-
Notifications
You must be signed in to change notification settings - Fork 42
Description
Hi,
I am trying to understand the logic behind sampenc.
I figured it is a modification of douglas lake's code?
But there seems to be 2 issues:
- the line
p <- A[2]/B[1]I think should bep<-A[M]/B[M-1]
issue 2 is, I don't quite get lake's code (is it correct?).
I tried to follow his argument on https://www.physionet.org/content/sampen/1.0.0/ especially
If a particular run ends up being of length 4, for example, then that means that 1 is added to the count for template matches of length 4. In addition, there are 2 template matches of length 3, 3 of length 2, and 4 of length 1 that need to be added to the corresponding counts.
But I couldn't verify this behaviour using some simple simulated series.
So I
- re-implement Richman and Moorman original algorithm literally
- use
pracma::sample_entropy - re-implement Lake's matlab literally
- modify 'tsfeatures::sampenc` according to point 1 above
and did a comparison
my_sam_en=function(ts,M,r){ ## richmand and moormand literally
N=length(ts)
subts=function(.ts,l,exclude_last=T){
N=length(.ts)
if(exclude_last)return(lapply(1:(N-l),function(i).ts[i:(i+l-1)]))
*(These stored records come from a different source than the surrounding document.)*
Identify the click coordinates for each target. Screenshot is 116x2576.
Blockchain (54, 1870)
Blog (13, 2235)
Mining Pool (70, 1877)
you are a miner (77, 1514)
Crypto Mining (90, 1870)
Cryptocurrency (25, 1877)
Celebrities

lapply(1:(N-l+1),function(i).ts[i:(i+l-1)])
}
## all length M sequences, up to begining from N-M
x_M=subts(ts,M,exclude_last = T)
x_Mp1=subts(ts,M+1,exclude_last=F)
count_r=function(xx){
# browser()
d=Vectorize(function(a,b)max(abs(xx[[a]]-xx[[b]])),c('a','b'))
N=length(xx)
O=outer(1:N,1:N,d)
sum(O<(r-1e-10))-nrow(O)
}
C_M_r=count_r(x_M)
C_Mp1_r=count_r(x_Mp1)
-log(C_Mp1_r/C_M_r)
}
modified_sampenc=function (y, M = 6, r = 0.3) ## tsfeatures::sampenc
{
N <- length(y)
lastrun <- numeric(N)
run <- numeric(N)
A <- numeric(M)
B <- numeric(M)
for (i in 1:(N - 1)) {
y1 <- y[i]
for (jj in 1:(N - i)) {
j <- i + jj
if (isTRUE(abs(y[j] - y1) < r)) {
run[jj] <- lastrun[jj] + 1
M1 <- min(M, run[jj])
A[1:M1] <- A[1:M1] + 1
if (j < N)
B[1:M1] <- B[1:M1] + 1
}
else {
run[jj] <- 0
}
}
for (j in 1:(N - i)) {
lastrun[j] <- run[j]
}
}
p <- A[M]/B[M-1]
e <- -log(p)
return(e)
}
lake=function(y,M,r){
n=length(y);
lastrun=rep(0,n);
run=rep(0,n);
A=rep(0,M);
B=rep(0,M);
p=rep(0,M);
e=rep(0,M);
for(i in 1:(n-1)){
nj=n-i;
y1=y[i];
for(jj in 1:nj){
j=jj+i;
if(abs(y[j]-y1)<r){
run[jj]=lastrun[jj]+1;
M1=min(M,run[jj]);
for(m in 1:M1){
A[m]=A[m]+1;
if(j<n)B[m]=B[m]+1;
}
}else{
run[jj]=0;
}
}
for(j in 1:nj){
lastrun[j]=run[j];
}
}
N=n*(n-1)/2;
B=c(N,B[1:(M-1)]);
p=A/B;
e=-log(p);
e[length(e)] ## only return the last value
}
y=sin(1:100)
M=2;r=0.3
c(pracma::sample_entropy(sin(1:100),edim=M,r=r),
my_sam_en(y,M,r),
modified_sampenc(y,M,r),
lake(y,M,r),
tsfeatures::sampenc(y,M,r))
# [1] 0.1006652 0.1006652 0.8065081 0.8065081 0.8065081
M=3;r=0.2
c(pracma::sample_entropy(sin(1:100),edim=M,r=r),
my_sam_en(y,M,r),
modified_sampenc(y,M,r),
lake(y,M,r),
tsfeatures::sampenc(y,M,r))
# [1] 0.0000000 0.0000000 0.1459539 0.1459539 0.9808293
So pracma:;sample_entropy (and my translation of the original paper) more or less agree while strongly disagreeing with lake's code (and thus tsfeatures::sampenc).
But again, I couldn't follow lake's algorithm at all.